### Extrait à lire ###
Un soldat ukrainien lors d'un exercice: l'armée devrait également être attaquée par la Russie avec des grenades à gaz. (Photo d'archive)
Un soldat ukrainien lors d'un exercice: l'armée serait également attaquée par la Russie avec des grenades à gaz interdites. (Photo d'archive)Image: Imago

Selon l’enquête, ces armes seraient fabriquées dans un laboratoire chimique situé à l’extérieur de Moscou. Il s’agirait de l’Institut de recherche en chimie appliquée Serguiev Possad, au nord-est de la capitale russe. Officiellement, le laboratoire affirme ne fabriquer que des produits destinés aux civils. Le rapport met toutefois en évidence plusieurs liens avec d’autres entreprises qui remettent en cause cette déclaration.

Les armes chimiques sont interdites

La Convention sur les armes chimiques interdit depuis 1997 le développement, la production, le stockage, la possession et le transfert d’agents chimiques de combat. Sa mise en œuvre relève de l’Organisation pour l’interdiction des armes chimiques (OIAC), une autorité indépendante basée à La Haye.

En Allemagne, l’armée américaine avait stocké des armes chimiques dans le dépôt de Clausen, en Rhénanie-Palatinat, avant de les retirer et de les détruire en 1990 lors de l’opération «Lindwurm».

Ces armes avaient été utilisées pour la première fois pendant la Première Guerre mondiale par l’Allemagne. Considéré comme le «père de la guerre chimique», le chimiste Fritz Haber avait par la suite reçu le prix Nobel de chimie pour ses travaux sur la synthèse de l’ammoniac menés sur le site de BASF, à Ludwigshafen, dans le sud-ouest du pays.

Le laboratoire russe appartient au groupe public Rostec, actif notamment dans l’industrie de l’armement, et inscrit depuis 2022 sur la liste des sanctions de l’Union européenne. Pour la fabrication des grenades, le laboratoire s’approvisionne en grande partie en produits provenant de Russie, et qui ne figurent jusqu’à présent sur aucune liste de sanctions.

Selon les autorités ukrainiennes, les grenades seraient utilisées sur l’ensemble du front. Même si le Kremlin continue de démentir officiellement l’usage d’armes chimiques, il semble qu’en Russie, on ne fasse guère d’efforts pour en dissimuler l’emploi. En mai 2024, la chaîne de télévision publique Russia Today avait par exemple évoqué ces armes malgré les démentis officiels.
###
Tâches et exercices:
[a] D'après l'article sur les grenades chimiques russes, pourquoi l'affirmation officielle du laboratoire de Serguiev Possad est-elle mise en doute ? Répondez en une à trois phrases.
[b] Prolongez l'article sur les grenades chimiques russes à partir de sa dernière phrase.
Le matériel qui suit n'est pas requis.
### Données affichées ###
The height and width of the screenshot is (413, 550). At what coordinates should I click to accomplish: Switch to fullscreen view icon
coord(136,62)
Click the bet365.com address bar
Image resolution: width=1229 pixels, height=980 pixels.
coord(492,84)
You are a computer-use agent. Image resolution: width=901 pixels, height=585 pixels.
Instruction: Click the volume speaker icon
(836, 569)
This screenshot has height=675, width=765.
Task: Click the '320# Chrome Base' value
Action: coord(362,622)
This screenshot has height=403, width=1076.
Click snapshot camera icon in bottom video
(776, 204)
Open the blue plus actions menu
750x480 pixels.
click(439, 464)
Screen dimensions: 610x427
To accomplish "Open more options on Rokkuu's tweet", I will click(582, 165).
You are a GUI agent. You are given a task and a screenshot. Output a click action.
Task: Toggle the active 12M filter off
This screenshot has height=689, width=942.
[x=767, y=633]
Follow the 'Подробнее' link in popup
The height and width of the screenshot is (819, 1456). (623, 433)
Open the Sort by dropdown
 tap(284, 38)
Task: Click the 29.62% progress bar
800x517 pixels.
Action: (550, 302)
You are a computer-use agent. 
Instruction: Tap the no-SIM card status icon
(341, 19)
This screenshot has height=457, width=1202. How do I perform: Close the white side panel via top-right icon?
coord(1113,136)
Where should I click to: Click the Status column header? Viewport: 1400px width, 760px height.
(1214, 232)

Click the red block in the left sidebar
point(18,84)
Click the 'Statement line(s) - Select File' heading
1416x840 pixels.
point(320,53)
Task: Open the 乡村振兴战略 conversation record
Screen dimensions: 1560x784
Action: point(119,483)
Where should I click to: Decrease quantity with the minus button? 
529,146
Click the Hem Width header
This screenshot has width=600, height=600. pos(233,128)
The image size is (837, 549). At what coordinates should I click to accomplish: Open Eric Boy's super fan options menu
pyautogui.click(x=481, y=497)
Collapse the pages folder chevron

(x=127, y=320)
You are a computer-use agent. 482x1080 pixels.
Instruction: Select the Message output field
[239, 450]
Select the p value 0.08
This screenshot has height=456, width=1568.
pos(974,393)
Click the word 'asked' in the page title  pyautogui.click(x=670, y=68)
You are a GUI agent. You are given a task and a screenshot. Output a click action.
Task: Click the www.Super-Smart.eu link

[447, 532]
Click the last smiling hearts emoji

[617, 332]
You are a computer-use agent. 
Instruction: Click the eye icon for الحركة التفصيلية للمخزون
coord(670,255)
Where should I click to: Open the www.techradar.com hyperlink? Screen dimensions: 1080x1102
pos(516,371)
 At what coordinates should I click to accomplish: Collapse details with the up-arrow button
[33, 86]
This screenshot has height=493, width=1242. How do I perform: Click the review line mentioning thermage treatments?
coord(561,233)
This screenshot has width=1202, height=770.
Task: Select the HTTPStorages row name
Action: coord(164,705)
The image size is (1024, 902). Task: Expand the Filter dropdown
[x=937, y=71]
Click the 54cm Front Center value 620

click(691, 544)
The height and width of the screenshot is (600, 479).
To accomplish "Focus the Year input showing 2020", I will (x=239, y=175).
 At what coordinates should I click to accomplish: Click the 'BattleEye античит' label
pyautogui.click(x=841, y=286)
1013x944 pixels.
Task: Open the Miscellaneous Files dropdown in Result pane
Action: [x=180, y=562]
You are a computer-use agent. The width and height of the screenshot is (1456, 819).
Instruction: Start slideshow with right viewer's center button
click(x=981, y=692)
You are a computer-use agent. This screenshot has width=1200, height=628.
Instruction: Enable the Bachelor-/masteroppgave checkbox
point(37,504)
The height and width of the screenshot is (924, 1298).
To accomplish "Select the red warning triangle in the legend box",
###
Réponses aux exercices:
[a] Le laboratoire affirme officiellement ne fabriquer que des produits destinés aux civils. Le rapport met toutefois en évidence plusieurs liens avec d'autres entreprises qui remettent en cause cette déclaration.

[b]
Le colonel des troupes de soutien des forces armées d’Ukraine, Artem Vlasyuk explique:

«La Russie viole tous les accords internationaux et les conventions de l’ONU sur l’interdiction des armes chimiques. Cela signifie non seulement qu’elle ne les a pas détruites, mais qu’elle continue à en produire.»

Des tonnes de phosphore

Parmi les fournisseurs qui équipent le laboratoire, figure notamment l’usine publique de construction mécanique de Saransk. Celle-ci vend des dispositifs nécessaires au déclenchement des explosions des grenades. Officiellement, cette usine se présentait plutôt comme un fabricant de produits civils, tels que des remorques de vélo ou des barbecues.

En plus des fournisseurs nationaux, la Russie s’approvisionnerait en matériaux auprès de la Chine, en particulier pour le phosphore rouge, utilisé également dans les allumettes ou la pyrotechnie. Entre 2022 et 2023, le laboratoire russe aurait acheté à lui seul près de 100 tonnes de cette substance, pour plus d’un million de dollars.

Plusieurs crimes de guerre

Officiellement, de telles livraisons à la Russie sont interdites. De son côté, le gouvernement chinois a toujours nié soutenir la Russie dans sa guerre contre l’Ukraine, que ce soit à l'aide d'armes ou d’autres biens.

Sur le front, l’utilisation des grenades RG-Vo serait une pratique courante. Elles servent à contraindre les soldats à sortir de leurs abris, afin qu'ils se retrouvent dans la ligne de mire des assaillants.

Une grenade RG-Vo à Kiev: l'armée russe aurait utilisé des grenades à gaz contre l'Ukraine. (Photo d'archive)
Une grenade RG-Vo à Kiev: l'armée russe utiliserait des grenades à gaz contre l'Ukraine. (Photo d'archive)Image: Alberto Rojas

Selon des militaires ukrainiens, les gaz émis ne provoquent pas seulement des irritations aux yeux. La substance de combat restreint également la respiration, entraînant toux, haut-le-cœur ou vomissements. Un rapport fait aussi état de plusieurs décès. Le procureur de la région de Kharkiv, Amil Omarov, précise:

«Mener au 21e siècle des opérations militaires avec des méthodes essentiellement barbares constitue un crime de guerre. Cela se fait bien entendu selon la volonté et sur ordre de la plus haute direction russe.»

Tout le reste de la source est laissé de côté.